Render the data below as a Markdown table with the columns Row and Line, giving each non-blank line its own numbered row. Begin at the line that has "The image size is (289, 178)." and stop after the line that has "tap(318, 106)".
========================================
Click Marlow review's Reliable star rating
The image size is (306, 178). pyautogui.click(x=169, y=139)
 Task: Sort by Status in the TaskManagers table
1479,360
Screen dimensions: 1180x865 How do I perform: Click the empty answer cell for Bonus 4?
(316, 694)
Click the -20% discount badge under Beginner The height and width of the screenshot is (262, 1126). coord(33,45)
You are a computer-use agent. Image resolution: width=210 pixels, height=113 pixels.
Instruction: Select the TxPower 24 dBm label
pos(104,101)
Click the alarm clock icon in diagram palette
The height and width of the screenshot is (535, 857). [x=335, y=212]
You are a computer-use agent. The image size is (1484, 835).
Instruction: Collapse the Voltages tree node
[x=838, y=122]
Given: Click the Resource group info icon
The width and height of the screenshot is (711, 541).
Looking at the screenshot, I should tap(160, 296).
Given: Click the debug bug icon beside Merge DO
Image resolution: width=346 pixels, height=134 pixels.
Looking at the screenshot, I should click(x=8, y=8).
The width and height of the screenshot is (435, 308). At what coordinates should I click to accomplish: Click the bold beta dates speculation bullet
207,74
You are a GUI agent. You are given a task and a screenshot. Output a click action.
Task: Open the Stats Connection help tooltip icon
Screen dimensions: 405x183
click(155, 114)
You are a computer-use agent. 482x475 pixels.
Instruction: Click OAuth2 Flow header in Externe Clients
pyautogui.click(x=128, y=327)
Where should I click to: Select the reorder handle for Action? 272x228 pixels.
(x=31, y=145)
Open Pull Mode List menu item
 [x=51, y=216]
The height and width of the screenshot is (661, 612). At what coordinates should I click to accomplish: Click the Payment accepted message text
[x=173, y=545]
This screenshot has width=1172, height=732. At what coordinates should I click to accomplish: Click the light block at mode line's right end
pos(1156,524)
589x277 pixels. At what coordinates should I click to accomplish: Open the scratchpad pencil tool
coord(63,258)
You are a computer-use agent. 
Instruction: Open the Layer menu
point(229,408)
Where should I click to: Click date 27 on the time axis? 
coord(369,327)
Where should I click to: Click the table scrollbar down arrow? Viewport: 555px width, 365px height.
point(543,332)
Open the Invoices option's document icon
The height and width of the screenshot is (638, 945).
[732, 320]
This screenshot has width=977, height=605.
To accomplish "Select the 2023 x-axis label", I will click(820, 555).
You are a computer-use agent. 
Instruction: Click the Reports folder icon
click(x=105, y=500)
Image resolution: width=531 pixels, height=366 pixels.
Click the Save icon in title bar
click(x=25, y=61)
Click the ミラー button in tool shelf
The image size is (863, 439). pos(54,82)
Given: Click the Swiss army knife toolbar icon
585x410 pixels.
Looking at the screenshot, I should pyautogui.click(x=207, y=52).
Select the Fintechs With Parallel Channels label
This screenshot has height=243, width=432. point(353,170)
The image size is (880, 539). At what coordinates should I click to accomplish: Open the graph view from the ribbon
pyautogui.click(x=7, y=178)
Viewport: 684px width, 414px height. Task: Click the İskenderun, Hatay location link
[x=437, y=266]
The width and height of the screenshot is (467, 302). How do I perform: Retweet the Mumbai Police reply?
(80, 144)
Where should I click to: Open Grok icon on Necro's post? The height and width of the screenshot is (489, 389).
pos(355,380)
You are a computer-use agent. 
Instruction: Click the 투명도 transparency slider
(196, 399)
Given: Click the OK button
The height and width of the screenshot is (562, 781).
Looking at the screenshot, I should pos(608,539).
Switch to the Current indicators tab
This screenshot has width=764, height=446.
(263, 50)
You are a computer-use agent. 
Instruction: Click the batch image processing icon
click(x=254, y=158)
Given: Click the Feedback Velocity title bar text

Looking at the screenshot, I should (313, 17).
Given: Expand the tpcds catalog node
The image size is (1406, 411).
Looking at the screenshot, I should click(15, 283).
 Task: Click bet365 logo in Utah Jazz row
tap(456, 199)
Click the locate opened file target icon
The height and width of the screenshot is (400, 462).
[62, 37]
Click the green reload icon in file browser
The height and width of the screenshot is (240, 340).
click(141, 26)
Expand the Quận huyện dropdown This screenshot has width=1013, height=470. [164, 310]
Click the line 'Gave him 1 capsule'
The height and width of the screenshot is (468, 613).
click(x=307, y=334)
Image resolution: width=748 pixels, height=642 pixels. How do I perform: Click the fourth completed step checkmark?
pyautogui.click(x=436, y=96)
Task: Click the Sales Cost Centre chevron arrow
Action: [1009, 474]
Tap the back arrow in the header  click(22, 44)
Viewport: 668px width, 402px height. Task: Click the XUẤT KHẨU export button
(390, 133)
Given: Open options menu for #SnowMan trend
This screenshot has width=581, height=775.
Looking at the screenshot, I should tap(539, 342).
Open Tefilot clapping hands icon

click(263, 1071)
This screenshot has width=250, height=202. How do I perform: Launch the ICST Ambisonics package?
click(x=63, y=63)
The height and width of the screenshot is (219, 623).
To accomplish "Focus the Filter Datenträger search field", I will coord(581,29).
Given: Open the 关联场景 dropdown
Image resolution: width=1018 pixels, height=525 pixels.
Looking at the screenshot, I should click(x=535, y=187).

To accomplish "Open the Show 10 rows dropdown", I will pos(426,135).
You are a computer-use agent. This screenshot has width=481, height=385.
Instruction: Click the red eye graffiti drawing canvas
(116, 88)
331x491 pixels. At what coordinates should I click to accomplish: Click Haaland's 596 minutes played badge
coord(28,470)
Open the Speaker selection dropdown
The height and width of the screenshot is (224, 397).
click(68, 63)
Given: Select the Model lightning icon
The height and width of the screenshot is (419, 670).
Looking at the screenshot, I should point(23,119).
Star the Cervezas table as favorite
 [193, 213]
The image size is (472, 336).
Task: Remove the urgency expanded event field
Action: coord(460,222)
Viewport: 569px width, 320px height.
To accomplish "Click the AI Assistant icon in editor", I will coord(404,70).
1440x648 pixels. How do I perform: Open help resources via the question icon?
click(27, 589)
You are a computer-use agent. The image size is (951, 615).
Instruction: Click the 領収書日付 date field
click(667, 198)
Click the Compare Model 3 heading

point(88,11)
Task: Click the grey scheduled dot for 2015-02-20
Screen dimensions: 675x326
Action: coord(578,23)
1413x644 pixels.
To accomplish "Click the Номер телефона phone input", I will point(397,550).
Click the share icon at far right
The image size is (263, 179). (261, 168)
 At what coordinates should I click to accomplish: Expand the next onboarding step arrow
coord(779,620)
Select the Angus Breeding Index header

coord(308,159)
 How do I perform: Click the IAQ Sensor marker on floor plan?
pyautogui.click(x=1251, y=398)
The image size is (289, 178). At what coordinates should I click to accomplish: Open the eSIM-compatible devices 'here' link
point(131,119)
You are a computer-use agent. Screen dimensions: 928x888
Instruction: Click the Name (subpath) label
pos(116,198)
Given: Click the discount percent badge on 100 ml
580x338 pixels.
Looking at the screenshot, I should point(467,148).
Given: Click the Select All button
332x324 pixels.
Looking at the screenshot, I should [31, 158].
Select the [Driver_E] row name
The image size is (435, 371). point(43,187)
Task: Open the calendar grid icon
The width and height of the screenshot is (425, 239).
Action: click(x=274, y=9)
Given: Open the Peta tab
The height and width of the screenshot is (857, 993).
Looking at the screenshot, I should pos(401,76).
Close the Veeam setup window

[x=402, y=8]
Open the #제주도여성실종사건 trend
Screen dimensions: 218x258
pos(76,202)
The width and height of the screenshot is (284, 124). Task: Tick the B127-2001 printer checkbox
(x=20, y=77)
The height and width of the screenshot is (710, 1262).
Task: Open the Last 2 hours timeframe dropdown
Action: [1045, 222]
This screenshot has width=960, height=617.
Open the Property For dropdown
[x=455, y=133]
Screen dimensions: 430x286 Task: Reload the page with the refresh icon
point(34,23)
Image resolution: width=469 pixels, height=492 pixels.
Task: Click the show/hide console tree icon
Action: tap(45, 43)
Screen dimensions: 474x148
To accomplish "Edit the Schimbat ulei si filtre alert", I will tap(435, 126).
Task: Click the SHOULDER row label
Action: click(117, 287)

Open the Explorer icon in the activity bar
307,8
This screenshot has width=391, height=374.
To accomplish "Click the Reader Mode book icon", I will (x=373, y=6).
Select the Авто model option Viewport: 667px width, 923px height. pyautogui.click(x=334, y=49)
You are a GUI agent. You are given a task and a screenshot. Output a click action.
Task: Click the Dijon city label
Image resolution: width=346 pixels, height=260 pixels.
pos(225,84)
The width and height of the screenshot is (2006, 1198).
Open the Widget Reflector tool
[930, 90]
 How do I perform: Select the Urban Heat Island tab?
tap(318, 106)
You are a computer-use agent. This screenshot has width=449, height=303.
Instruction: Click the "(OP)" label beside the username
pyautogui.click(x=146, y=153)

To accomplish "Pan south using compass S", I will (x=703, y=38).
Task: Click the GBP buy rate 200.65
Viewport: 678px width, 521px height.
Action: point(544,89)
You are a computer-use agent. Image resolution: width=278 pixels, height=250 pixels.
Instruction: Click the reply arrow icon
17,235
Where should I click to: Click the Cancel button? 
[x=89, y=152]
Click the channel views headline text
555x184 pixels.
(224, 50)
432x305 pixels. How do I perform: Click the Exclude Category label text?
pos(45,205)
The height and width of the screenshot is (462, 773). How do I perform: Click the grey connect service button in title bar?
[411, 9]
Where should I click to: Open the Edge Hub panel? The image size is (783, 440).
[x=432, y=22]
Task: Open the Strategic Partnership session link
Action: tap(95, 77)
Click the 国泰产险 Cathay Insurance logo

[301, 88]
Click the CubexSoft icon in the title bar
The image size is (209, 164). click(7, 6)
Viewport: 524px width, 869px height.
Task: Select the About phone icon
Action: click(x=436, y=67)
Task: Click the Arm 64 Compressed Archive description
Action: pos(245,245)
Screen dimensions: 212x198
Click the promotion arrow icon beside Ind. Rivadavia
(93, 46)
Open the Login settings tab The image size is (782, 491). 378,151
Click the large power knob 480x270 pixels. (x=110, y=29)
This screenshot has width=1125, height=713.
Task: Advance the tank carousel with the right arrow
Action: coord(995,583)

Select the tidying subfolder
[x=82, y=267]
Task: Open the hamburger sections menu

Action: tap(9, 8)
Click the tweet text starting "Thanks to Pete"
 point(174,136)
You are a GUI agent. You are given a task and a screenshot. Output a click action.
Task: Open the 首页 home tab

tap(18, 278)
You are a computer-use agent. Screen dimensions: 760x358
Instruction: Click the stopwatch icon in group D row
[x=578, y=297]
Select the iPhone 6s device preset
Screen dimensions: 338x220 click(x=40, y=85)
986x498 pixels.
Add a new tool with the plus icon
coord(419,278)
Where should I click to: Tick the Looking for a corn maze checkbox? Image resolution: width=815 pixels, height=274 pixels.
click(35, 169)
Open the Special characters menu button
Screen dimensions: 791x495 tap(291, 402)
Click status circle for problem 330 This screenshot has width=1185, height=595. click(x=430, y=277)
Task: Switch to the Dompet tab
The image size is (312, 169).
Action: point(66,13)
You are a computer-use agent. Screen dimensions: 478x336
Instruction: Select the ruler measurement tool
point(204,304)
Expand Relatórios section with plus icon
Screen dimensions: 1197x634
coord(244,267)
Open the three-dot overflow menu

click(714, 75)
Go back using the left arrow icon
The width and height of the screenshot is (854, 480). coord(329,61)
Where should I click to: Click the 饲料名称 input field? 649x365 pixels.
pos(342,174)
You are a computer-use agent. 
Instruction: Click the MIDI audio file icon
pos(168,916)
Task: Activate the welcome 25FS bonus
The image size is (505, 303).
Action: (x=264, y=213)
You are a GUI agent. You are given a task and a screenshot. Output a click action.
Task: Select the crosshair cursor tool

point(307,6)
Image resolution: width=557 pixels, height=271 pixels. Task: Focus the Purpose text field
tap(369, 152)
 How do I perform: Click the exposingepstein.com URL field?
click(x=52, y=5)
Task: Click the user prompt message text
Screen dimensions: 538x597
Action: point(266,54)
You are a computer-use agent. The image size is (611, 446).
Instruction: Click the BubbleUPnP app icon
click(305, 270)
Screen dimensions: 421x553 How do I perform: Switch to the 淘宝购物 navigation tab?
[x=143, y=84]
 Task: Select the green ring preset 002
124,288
========================================
Output of the task ::
| Row | Line |
|---|---|
| 1 | The image size is (289, 178). At what coordinates should I click to accomplish: Open the eSIM-compatible devices 'here' link |
| 2 | point(131,119) |
| 3 | You are a computer-use agent. Screen dimensions: 928x888 |
| 4 | Instruction: Click the Name (subpath) label |
| 5 | pos(116,198) |
| 6 | Given: Click the discount percent badge on 100 ml |
| 7 | 580x338 pixels. |
| 8 | Looking at the screenshot, I should point(467,148). |
| 9 | Given: Click the Select All button |
| 10 | 332x324 pixels. |
| 11 | Looking at the screenshot, I should [31, 158]. |
| 12 | Select the [Driver_E] row name |
| 13 | The image size is (435, 371). point(43,187) |
| 14 | Task: Open the calendar grid icon |
| 15 | The width and height of the screenshot is (425, 239). |
| 16 | Action: click(x=274, y=9) |
| 17 | Given: Open the Peta tab |
| 18 | The height and width of the screenshot is (857, 993). |
| 19 | Looking at the screenshot, I should pos(401,76). |
| 20 | Close the Veeam setup window |
| 21 | [x=402, y=8] |
| 22 | Open the #제주도여성실종사건 trend |
| 23 | Screen dimensions: 218x258 |
| 24 | pos(76,202) |
| 25 | The width and height of the screenshot is (284, 124). Task: Tick the B127-2001 printer checkbox |
| 26 | (x=20, y=77) |
| 27 | The height and width of the screenshot is (710, 1262). |
| 28 | Task: Open the Last 2 hours timeframe dropdown |
| 29 | Action: [1045, 222] |
| 30 | This screenshot has width=960, height=617. |
| 31 | Open the Property For dropdown |
| 32 | [x=455, y=133] |
| 33 | Screen dimensions: 430x286 Task: Reload the page with the refresh icon |
| 34 | point(34,23) |
| 35 | Image resolution: width=469 pixels, height=492 pixels. |
| 36 | Task: Click the show/hide console tree icon |
| 37 | Action: tap(45, 43) |
| 38 | Screen dimensions: 474x148 |
| 39 | To accomplish "Edit the Schimbat ulei si filtre alert", I will tap(435, 126). |
| 40 | Task: Click the SHOULDER row label |
| 41 | Action: click(117, 287) |
| 42 | Open the Explorer icon in the activity bar |
| 43 | 307,8 |
| 44 | This screenshot has width=391, height=374. |
| 45 | To accomplish "Click the Reader Mode book icon", I will (x=373, y=6). |
| 46 | Select the Авто model option Viewport: 667px width, 923px height. pyautogui.click(x=334, y=49) |
| 47 | You are a GUI agent. You are given a task and a screenshot. Output a click action. |
| 48 | Task: Click the Dijon city label |
| 49 | Image resolution: width=346 pixels, height=260 pixels. |
| 50 | pos(225,84) |
| 51 | The width and height of the screenshot is (2006, 1198). |
| 52 | Open the Widget Reflector tool |
| 53 | [930, 90] |
| 54 |  How do I perform: Select the Urban Heat Island tab? |
| 55 | tap(318, 106) |